# Ideal Boat for Fly Fishing this area



## Destin Fellow (Jan 13, 2013)

I had a 15' tiller flats skiff that served me well but am curious what everyone thinks is the most versatile boat for fishing the area - especially Choctawhatchee Bay. Whenever the wind was blowing at all, I couldn't go out in the skiff. I've also used a gheenoe which was great in the same protected waters but had real limitations.

In particular, it would be nice to have something to fish around the pass when it was calm.

Would a Redfisher 16' or 17' Master Angler open up a lot more water for me w/o keeping me entirely off the flats?


----------



## timeflies (Oct 3, 2007)

I have been seeing some good deals on pathfinders lately.
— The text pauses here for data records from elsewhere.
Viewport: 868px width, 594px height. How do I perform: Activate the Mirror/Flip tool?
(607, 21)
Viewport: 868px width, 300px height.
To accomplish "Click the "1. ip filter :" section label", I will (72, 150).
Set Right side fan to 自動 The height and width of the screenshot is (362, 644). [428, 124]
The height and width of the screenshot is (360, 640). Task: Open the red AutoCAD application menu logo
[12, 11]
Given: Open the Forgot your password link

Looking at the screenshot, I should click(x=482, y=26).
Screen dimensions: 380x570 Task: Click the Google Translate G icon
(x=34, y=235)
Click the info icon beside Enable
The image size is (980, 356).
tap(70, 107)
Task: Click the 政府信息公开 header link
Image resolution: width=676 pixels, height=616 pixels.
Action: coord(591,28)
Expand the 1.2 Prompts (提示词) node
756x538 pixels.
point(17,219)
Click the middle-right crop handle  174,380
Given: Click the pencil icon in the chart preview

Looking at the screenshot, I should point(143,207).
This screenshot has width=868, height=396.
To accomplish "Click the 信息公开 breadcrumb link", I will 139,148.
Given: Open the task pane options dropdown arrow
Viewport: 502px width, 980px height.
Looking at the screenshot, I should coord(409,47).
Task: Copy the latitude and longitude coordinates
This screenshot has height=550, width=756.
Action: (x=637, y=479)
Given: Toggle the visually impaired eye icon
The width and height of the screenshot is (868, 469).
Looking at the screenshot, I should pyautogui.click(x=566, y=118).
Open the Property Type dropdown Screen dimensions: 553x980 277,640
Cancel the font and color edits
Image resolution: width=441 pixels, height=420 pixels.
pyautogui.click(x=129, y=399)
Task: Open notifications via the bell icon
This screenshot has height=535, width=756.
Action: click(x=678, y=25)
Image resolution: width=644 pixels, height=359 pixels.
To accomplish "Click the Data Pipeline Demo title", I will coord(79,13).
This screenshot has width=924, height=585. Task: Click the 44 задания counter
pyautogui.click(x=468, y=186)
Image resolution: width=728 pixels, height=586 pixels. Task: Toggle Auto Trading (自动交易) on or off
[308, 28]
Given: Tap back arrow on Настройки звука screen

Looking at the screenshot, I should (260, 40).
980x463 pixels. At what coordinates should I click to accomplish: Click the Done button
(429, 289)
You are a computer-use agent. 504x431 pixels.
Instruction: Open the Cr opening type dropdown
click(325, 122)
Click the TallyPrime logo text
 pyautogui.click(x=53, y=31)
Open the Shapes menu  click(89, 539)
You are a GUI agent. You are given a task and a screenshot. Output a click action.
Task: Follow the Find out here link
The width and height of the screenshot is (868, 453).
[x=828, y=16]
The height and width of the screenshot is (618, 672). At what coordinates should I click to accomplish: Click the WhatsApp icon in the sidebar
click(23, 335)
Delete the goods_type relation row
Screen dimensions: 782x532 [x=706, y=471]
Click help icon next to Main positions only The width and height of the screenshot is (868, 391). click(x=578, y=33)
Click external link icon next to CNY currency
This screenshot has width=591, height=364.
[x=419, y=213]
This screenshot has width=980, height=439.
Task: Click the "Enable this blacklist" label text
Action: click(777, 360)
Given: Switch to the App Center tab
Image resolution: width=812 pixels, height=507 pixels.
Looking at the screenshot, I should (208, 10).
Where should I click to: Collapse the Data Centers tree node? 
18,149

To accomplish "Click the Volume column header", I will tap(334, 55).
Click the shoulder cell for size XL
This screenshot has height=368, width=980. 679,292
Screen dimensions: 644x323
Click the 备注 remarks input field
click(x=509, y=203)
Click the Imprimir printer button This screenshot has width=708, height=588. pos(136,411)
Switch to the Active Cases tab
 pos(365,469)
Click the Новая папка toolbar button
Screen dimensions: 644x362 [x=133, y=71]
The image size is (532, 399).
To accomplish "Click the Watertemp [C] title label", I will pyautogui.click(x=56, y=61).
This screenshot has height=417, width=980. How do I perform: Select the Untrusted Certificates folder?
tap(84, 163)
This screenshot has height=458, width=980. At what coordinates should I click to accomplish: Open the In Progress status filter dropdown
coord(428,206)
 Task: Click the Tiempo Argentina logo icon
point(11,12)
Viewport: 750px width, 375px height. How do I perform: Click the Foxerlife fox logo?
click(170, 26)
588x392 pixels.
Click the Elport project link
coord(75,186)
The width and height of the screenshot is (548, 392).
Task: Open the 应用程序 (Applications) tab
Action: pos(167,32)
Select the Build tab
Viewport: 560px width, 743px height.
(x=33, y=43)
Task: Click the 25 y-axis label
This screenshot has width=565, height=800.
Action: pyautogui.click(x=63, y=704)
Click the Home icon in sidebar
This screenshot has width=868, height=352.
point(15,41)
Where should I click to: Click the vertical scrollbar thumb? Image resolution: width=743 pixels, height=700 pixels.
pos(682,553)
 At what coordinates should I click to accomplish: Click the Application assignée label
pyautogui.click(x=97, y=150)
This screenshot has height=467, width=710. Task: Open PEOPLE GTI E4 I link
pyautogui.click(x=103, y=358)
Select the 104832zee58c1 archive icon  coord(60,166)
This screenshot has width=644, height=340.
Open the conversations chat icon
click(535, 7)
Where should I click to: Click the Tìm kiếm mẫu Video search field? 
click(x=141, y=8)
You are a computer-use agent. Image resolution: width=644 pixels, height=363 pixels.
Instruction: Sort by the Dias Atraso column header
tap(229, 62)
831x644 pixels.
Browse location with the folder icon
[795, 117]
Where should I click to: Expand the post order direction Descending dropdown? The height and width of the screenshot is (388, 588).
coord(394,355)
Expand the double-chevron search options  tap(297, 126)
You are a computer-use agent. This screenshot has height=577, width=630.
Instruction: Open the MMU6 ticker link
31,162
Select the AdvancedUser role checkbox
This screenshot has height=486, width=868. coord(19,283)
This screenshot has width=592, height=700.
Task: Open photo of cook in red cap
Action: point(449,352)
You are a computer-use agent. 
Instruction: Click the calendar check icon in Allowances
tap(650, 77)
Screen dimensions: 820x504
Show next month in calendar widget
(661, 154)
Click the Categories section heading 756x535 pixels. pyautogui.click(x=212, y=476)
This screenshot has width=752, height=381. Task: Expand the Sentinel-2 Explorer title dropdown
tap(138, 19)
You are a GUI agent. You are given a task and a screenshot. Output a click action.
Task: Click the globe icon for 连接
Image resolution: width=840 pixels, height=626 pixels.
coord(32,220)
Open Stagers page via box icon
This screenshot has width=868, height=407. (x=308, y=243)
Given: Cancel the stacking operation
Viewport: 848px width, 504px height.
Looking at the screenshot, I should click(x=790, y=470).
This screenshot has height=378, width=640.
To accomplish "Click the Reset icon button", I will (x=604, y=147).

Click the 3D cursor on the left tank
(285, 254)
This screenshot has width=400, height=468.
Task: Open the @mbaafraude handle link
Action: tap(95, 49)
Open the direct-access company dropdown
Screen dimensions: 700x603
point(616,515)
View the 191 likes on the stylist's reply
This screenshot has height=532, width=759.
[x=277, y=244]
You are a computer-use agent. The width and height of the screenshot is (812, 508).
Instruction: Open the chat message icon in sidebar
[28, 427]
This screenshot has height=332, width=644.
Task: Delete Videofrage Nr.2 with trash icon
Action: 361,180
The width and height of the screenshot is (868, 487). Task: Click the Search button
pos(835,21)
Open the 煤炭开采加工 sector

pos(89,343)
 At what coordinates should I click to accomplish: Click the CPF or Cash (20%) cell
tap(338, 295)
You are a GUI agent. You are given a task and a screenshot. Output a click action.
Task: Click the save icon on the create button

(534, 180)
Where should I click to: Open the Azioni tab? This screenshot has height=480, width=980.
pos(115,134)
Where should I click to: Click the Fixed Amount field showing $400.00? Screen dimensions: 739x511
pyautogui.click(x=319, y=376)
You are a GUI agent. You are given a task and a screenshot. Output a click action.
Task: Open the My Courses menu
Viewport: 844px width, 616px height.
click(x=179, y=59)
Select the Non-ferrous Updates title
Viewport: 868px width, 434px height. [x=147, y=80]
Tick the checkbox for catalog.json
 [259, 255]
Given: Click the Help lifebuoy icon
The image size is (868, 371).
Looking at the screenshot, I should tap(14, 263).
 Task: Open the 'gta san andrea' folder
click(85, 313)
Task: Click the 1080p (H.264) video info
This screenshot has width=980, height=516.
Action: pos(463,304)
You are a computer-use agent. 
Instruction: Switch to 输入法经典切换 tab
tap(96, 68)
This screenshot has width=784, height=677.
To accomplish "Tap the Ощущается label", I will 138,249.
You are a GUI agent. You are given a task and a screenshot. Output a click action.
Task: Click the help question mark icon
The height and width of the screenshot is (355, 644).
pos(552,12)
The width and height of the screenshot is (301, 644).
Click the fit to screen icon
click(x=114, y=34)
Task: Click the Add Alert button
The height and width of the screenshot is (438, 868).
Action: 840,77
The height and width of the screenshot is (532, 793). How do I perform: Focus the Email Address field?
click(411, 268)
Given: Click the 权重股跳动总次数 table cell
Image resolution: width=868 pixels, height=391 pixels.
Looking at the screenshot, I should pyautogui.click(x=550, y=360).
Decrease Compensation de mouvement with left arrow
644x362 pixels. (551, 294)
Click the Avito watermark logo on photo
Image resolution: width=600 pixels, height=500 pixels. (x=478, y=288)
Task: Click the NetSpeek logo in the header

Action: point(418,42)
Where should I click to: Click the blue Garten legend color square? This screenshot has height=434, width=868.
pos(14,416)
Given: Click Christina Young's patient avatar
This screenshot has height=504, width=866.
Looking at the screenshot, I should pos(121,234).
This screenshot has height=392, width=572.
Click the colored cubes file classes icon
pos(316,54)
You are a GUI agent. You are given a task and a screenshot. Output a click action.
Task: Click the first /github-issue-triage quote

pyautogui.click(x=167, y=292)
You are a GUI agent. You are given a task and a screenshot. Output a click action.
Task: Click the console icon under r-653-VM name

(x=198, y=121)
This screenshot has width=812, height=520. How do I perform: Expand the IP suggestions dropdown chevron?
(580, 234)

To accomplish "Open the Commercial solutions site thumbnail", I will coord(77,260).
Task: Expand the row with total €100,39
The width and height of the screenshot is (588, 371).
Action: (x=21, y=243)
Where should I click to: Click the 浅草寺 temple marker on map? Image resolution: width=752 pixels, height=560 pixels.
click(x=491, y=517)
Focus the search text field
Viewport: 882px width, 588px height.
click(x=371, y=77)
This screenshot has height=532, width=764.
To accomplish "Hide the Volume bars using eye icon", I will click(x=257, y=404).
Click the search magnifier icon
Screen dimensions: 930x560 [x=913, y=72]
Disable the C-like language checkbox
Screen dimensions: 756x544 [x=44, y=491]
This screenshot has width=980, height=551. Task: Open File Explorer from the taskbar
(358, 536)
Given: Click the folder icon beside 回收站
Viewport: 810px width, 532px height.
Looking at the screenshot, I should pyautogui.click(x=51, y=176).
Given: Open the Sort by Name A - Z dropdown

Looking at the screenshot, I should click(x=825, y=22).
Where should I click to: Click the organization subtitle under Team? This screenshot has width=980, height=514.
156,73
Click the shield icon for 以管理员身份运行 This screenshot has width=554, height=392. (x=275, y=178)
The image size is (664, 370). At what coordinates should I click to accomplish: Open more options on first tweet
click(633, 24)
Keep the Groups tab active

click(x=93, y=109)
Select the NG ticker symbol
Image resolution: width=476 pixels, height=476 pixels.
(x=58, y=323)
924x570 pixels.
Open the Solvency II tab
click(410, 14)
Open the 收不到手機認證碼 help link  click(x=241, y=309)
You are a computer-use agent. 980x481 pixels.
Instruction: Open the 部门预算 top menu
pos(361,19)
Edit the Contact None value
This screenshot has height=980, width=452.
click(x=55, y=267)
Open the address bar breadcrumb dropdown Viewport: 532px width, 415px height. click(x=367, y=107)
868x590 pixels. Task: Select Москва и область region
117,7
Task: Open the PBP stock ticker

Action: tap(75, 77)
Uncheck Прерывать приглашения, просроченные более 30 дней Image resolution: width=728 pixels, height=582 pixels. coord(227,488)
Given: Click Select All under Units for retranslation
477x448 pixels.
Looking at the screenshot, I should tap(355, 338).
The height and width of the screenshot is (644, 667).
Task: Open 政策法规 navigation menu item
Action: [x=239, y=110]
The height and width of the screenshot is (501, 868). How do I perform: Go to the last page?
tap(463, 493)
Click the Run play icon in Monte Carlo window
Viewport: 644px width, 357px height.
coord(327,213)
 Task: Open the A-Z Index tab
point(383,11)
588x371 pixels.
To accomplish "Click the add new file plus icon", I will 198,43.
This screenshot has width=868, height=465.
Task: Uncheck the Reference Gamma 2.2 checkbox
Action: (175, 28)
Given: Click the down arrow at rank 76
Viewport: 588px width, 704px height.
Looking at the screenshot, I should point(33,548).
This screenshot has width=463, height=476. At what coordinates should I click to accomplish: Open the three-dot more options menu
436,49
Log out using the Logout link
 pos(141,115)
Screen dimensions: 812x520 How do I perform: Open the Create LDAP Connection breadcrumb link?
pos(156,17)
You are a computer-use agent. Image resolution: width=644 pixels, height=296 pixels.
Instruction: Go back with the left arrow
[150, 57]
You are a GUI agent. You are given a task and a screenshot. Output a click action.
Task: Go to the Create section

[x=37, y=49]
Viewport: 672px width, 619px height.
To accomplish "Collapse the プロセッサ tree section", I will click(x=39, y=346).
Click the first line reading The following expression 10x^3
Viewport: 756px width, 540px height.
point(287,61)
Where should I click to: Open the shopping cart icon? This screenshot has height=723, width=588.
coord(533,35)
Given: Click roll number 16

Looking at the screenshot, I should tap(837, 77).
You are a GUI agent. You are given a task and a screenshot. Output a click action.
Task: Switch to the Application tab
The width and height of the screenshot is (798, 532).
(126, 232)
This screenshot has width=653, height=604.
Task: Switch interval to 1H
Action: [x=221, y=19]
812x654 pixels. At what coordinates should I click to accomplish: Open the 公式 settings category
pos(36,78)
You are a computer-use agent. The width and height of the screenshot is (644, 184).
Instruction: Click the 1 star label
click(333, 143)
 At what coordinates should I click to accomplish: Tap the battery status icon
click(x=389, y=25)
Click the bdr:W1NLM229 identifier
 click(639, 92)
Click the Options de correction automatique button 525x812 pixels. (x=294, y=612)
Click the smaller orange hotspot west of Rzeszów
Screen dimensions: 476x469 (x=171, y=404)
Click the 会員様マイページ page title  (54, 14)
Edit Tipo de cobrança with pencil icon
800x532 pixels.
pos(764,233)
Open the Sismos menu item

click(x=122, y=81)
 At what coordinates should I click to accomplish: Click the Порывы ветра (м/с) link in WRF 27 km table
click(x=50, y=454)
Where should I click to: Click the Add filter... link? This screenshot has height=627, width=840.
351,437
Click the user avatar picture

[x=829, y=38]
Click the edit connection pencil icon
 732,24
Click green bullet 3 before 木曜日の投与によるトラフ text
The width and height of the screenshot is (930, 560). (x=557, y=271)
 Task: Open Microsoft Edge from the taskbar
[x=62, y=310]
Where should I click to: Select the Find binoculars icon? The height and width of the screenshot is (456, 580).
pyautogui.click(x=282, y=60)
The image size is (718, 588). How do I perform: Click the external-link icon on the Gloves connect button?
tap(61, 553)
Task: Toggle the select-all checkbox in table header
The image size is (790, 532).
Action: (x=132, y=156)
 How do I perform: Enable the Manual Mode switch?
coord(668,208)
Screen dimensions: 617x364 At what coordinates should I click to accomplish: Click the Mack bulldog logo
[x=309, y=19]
I would rather a pathy or blazer bay over a hewes or maverick. Reason? No matter where you want to fish, you have to run across the bay to get to it here. So the bay could chop regardless of wind direction. The hewes and mav's will float skinnier, but around here why do I need to float in 4 inches? I dont. Also, dont overlook scout. Ran one for years (buddy's boat) and was very versatile. From the sound to some nearshore wrecks during snapper season, no problems. Always a comfortable ride.


----------



## Chris V (Oct 18, 2007)

I have a 2400V Pathfinder and can't imagine a better fly fishing platform for this area. The 24 may seem big for some though. I'd look for a 1900V. Someone had a great deal on one here not too long ago. Blazer Bay, Blue Wave and Ranger make some good options as well


----------



## Destin Fellow (Jan 13, 2013)

Thanks for the quick responses. For me personally, I'll probably buy something 8-10 years old.


----------



## ppping (Mar 16, 2008)

I have a 18 Hewes Redfisher that has been great for me, although I can see the benefit of 24 Pathy. Draft does is never really an issue here so the bigger flats/bay boat you can afford the better.


----------



## Tobiwan (Apr 27, 2012)

I don't know if its ideal for fly fishing but the Boston Whaler montauk 17 in my opinion is a great all around boat. Doesn't draw much water so you can fish shallow flats and it has no problem handling the chop of the bay.

Good all around boat plus I bet you could find an older one pretty cheap.


----------



## MerkDeez (Nov 20, 2011)

There is so much to take into account. I have run flats boats, bay boats, and now gheenoes. There isn't an all around boat no matter what people tell you. I think if your gonna chase schools out of the pass more often then not then a big bay boat is your ticket. But if that's not your type of fishing then I would go with a maverick.


----------



## a (Oct 2, 2007)

I tried to buy my Pathfinder back from the guy i sold it to. He wouldnt sell!
The Beavertail, had me sitting at home most days!
It depends on the type of flyfishing you want to do...


----------



## flydoc (Dec 14, 2012)

No trailer needed--The portabote is a flat out fishing machine and tested in all conditions. I'll be there in Feb fishing both sides of Okaloosa Is.. Tightlines FD


----------



## Destin Fellow (Jan 13, 2013)

Doc - neat boat but I'd be a little hesitant to take it out of the pass or even get near the pass in it.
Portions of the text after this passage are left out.